Aquella extraña sensación de desasosiego que surge ante versos como los expuestos se manifiesta de manera repentina, incalculable e intangible. Un relámpago, insisto, en nombre de Heidegger. Algo que se escribe como una luz, algo que se ve y no se ve, algo que ocurre, pero nunca es presente: cuando surge la conciencia del poema, el poema ya se ha ido. Y ese camino tan bien trazado por Bertoni o Lihn, es recorrido por Labarthe.
Vuelvo a Lira. Vuelvo a la ironía pop, al artefacto industrial, a la performance:

“Finalmente los poetos
-siempre en posición fetal-
Cogen sus pulmones
Y los desenrollan
Y se los cuelgan encima
Como cinturones de seguridad”

Otro:
“ Sopla el pito po árbitro
pero sóplalo despacito
No servís ni para peinarte
Uy ni pa peinarte
Loíno mamón”

En la intervención del objeto poco poético –cinturones de seguridad u otros- el poema recorre un abismo. Por un lado la supremacía del mundo de la tribu, por otro la banalización de la poesía. El límite, siempre difuso, entre un desarrollo poético o un error escritural, en la utilización de estas imágenes es lo que ha llevado a gran parte del escenario poético actual al fondo del despeñadero. Labarthe mantiene la sutileza, cuando el balón poético pareciera perderse por la línea de fondo, el hablante lo recoge y lo reincorpora al campo de juego. Más aún, el diálogo popular de un partido de provincia se transforma en un trabajo lírico enigmático, a la manera de Duchamp que toma el objeto cotidiano y lo instala en una galería de arte, el poeta toma el diálogo pobre, vulgar y lo instala en un marco celebratorio adquiriendo una magia que no podría tener en la galería.
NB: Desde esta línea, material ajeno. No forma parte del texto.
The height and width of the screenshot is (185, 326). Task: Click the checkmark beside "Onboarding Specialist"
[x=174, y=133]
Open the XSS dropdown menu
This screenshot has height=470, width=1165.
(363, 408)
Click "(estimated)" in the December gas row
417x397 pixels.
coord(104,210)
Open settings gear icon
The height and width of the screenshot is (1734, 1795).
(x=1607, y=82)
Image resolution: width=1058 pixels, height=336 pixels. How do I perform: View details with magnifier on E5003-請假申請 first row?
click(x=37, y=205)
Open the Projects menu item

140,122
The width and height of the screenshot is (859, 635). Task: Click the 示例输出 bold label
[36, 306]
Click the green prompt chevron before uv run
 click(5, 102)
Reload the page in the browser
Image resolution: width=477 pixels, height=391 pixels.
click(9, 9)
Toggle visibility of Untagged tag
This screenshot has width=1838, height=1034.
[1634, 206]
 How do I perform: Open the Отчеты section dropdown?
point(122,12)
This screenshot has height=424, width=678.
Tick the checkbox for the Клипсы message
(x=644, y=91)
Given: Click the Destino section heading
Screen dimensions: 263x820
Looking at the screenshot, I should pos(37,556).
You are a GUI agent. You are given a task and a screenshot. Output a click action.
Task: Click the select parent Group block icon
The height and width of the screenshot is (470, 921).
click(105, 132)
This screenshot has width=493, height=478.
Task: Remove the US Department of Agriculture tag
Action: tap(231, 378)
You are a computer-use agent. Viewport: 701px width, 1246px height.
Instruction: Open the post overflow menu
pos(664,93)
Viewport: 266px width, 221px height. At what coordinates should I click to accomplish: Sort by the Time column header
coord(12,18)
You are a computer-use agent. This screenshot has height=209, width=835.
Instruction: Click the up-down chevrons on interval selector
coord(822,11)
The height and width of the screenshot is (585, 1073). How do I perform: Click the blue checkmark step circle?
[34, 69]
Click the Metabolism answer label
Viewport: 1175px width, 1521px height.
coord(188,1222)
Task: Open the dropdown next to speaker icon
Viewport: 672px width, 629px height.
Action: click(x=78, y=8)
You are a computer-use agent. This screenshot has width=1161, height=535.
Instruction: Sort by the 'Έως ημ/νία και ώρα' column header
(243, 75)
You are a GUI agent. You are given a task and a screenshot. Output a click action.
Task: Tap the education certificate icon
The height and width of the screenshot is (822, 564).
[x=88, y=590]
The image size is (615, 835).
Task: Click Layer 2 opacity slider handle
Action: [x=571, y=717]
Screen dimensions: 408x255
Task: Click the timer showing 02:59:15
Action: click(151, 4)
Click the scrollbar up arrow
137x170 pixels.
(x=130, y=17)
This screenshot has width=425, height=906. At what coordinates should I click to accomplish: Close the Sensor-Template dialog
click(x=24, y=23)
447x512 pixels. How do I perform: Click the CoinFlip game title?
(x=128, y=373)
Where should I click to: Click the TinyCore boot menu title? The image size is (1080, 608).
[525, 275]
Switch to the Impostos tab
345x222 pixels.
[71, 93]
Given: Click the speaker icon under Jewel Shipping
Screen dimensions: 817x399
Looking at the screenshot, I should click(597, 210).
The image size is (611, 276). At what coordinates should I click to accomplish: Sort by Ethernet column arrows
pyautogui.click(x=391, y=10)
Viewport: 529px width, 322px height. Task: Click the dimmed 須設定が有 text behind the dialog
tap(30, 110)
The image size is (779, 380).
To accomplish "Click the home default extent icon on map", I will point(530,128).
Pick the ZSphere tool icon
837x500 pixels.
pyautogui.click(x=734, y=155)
Para finalizar, destacar que detrás de todo narrador puede haber un buen poeta, así como detrás del buen poeta Labarthe puede haber un gran narrador. Parte importante de canas Verdes está escrito en un código narrativo. Sin distinción de géneros, el poeta hace de la narración un acto poético, en sintonía con el rescate casi fotográfico de los acontecimientos cotidianos, sea una biografía, sea una secreta misión, sea la casa de Jorge Teillier, el hablante tiñe las narraciones de relámpago, generando una cálida simbiosis entre la atención del relato y el brillo del poema.